SecondBrain
Ask the Brain
Index/Conceptupdated Fri Jun 12 2026 08:00:00 GMT+0800 (Philippine Standard Time)

Capabilities vs Instructions (Agent Keys)

agentsagent-risksecuritygovernancepermissionsharness

Capabilities vs Instructions (Agent Keys)

Nate Herk (AI Automation)'s sharpest safety principle: instructions are not the same as capabilities.

Picture every tool the agent has as a key on a key ring. There's a world of difference between:

  • "Hey, don't ever use that key" (an instruction — soft, ignorable, overridable by a confused plan), and
  • "You don't get to put this key on your key ring at all" (a removed capability — hard).

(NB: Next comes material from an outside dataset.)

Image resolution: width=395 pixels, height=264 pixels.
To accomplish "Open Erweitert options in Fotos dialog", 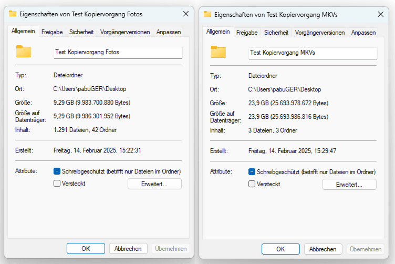I will tap(154, 184).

"As much as you could say never send emails, if there's a send-email key in that agent harness, then it physically could do it."

So you must assume that if an agent can read or do something, it eventually will — not because it usually does (most of the time it won't), but because designing for the worst case changes how you hand out endpoints, MCP servers, and scopes. The mitigation is to scope what the agent can touch, not to pile up prohibitions.

Why it matters

This is the structural reason behind the Bike Method cautionary tale: an agent sent 3 promo emails to 150,000+ inboxes because the send capability existed and a to-do item looked like a task. No instruction would have reliably stopped it; removing/scoping the key would have.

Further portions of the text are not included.